Robots struggling with emotions and humanity was a popular theme during the 1980s, also known as The Best Decade. Films like Blade Runner, Robocop, and Short Circuit sought to splice the rise of technological marvel with the oft-tainted intention of the organic Creator. Trevor Something’s latest release, Death Dream, is a lost soundtrack for a forgotten film of that age.
Exploring the darkest corners of synth, Death Dream plays like the drug-addled robotic lovechild of Depeche Mode and Nine Inch Nails, processing religious belief, depression, sexuality, and death for the first time in its brief existence.

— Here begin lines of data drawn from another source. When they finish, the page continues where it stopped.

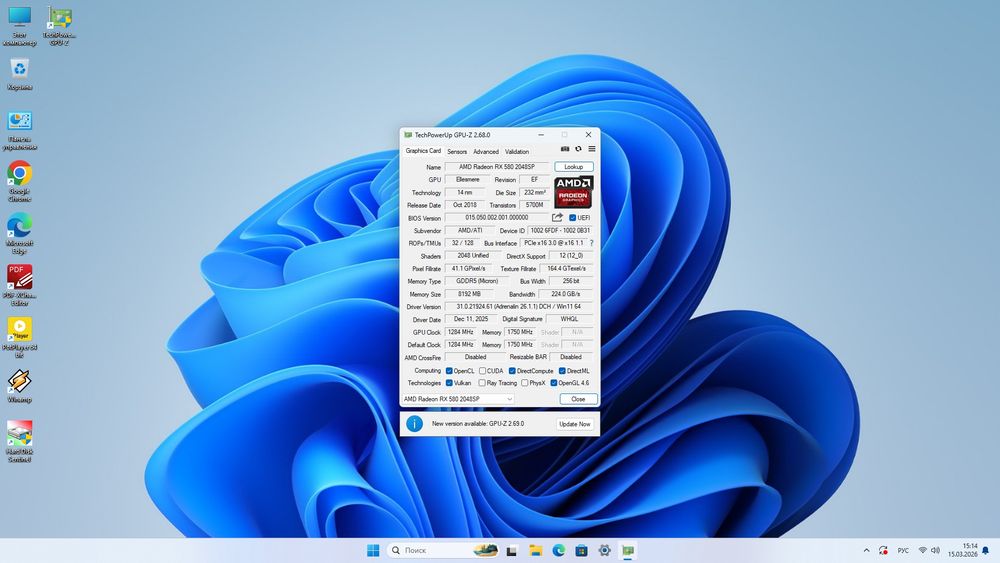This screenshot has height=563, width=1000.
Task: Open Google Chrome desktop shortcut
Action: (19, 174)

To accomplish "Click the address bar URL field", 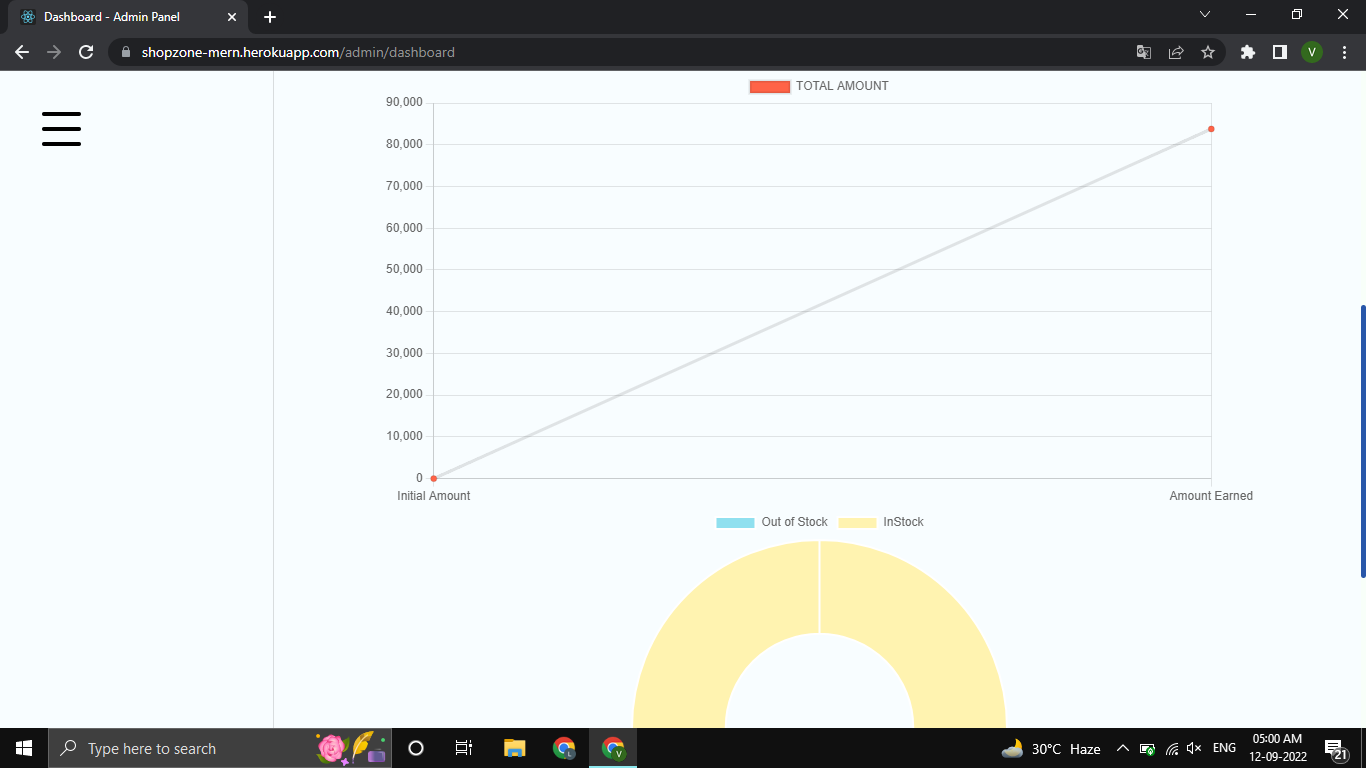I will (620, 52).
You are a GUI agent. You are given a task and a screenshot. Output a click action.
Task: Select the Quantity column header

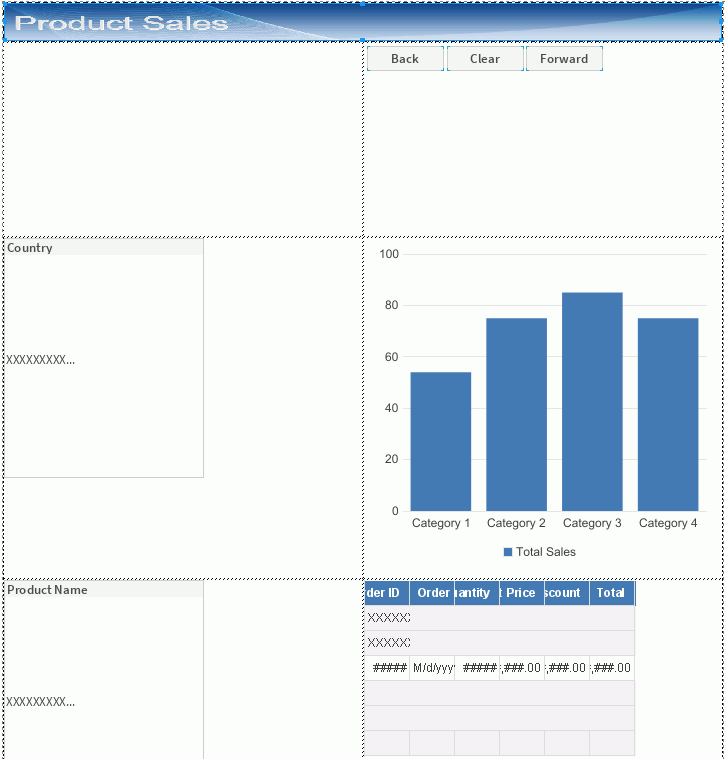[477, 593]
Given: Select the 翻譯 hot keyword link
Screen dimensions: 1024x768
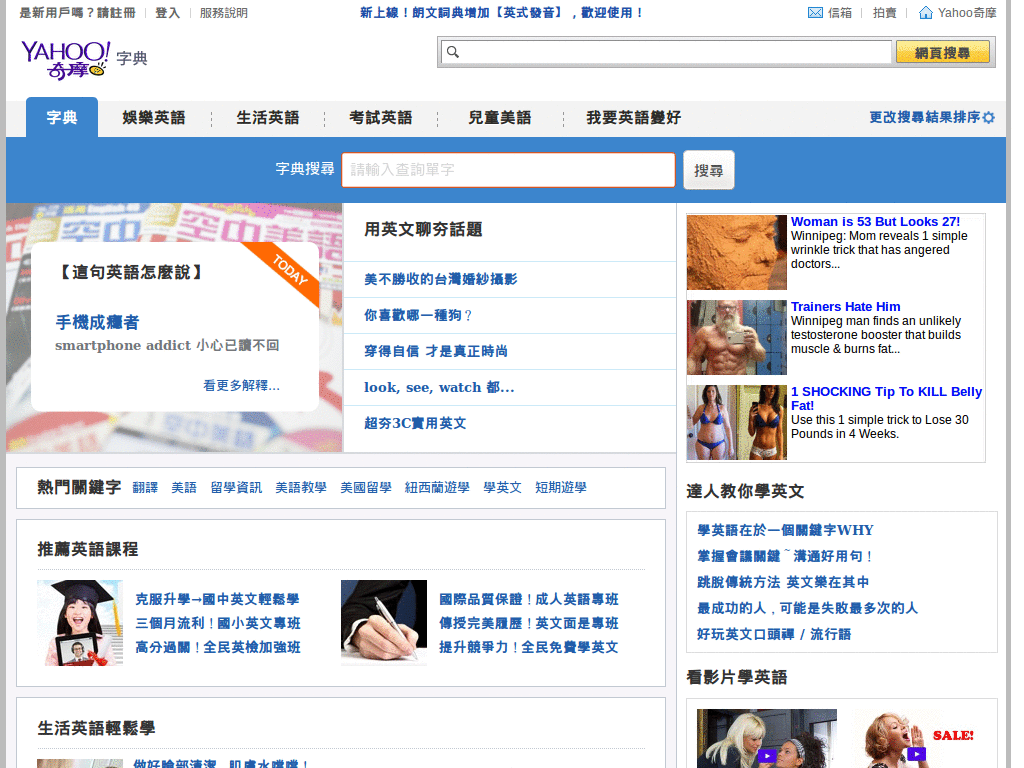Looking at the screenshot, I should [x=145, y=487].
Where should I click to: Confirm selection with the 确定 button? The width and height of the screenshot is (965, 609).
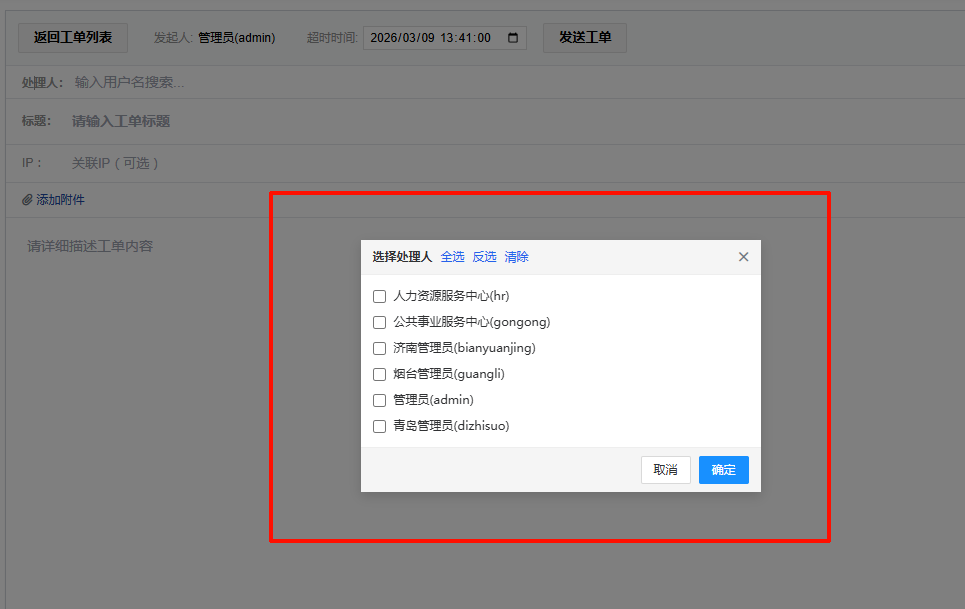723,470
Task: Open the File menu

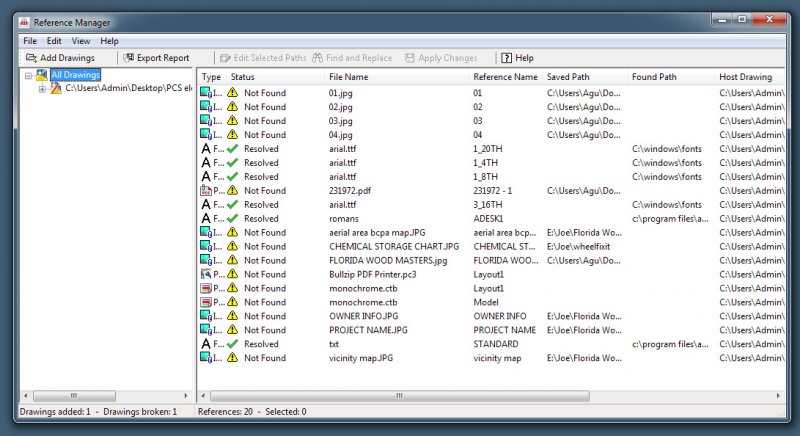Action: (30, 41)

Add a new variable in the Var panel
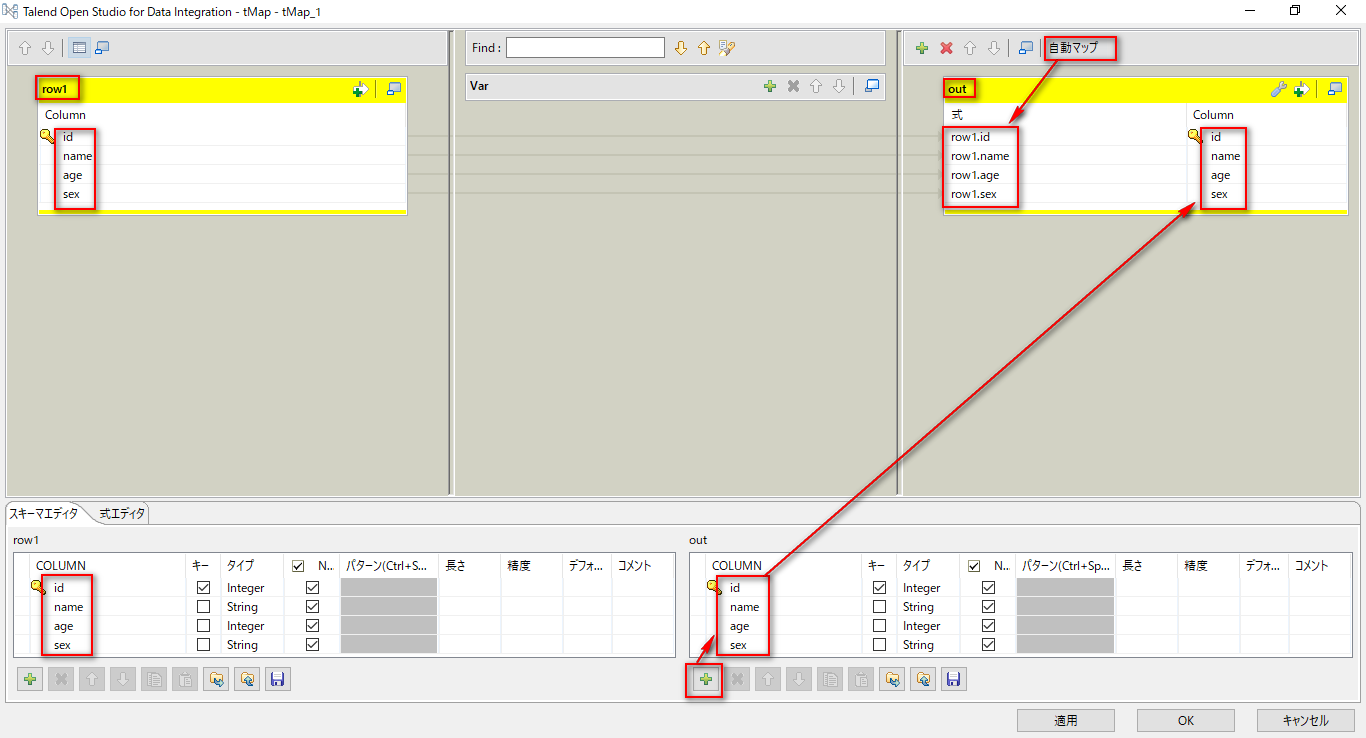769,86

Trevor Something is a fascinating deviation in a musical landscape where other artists crave attention. The digital representation of himself seems to exist mostly as various forms of vaporwave art, lending an air of mystery to the Miami based musician. Though labeling Trevor as a musician is doing him a disservice, as his album credits note:
Written by Trevor Something
Produced by Trevor Something
Performed by Trevor Something
Recorded by Trevor Something
Mixed by Trevor Something
Album Artwork by Trevor Something
He also designed the incredibly well done and twisted take on Windows 3.0 that acts as a UI for his website. That’s a hell of a lot of talent.
While I could be partial toward Trevor Something’s style due to my unabashed love for vaporwave, new wave, web 1.0, anonymity, and assorted 80s feels—which find a seamless blend in Death Dream—I have absolutely no reservations about telling you to explore the vast landscape of robotic emotions you never knew you always had.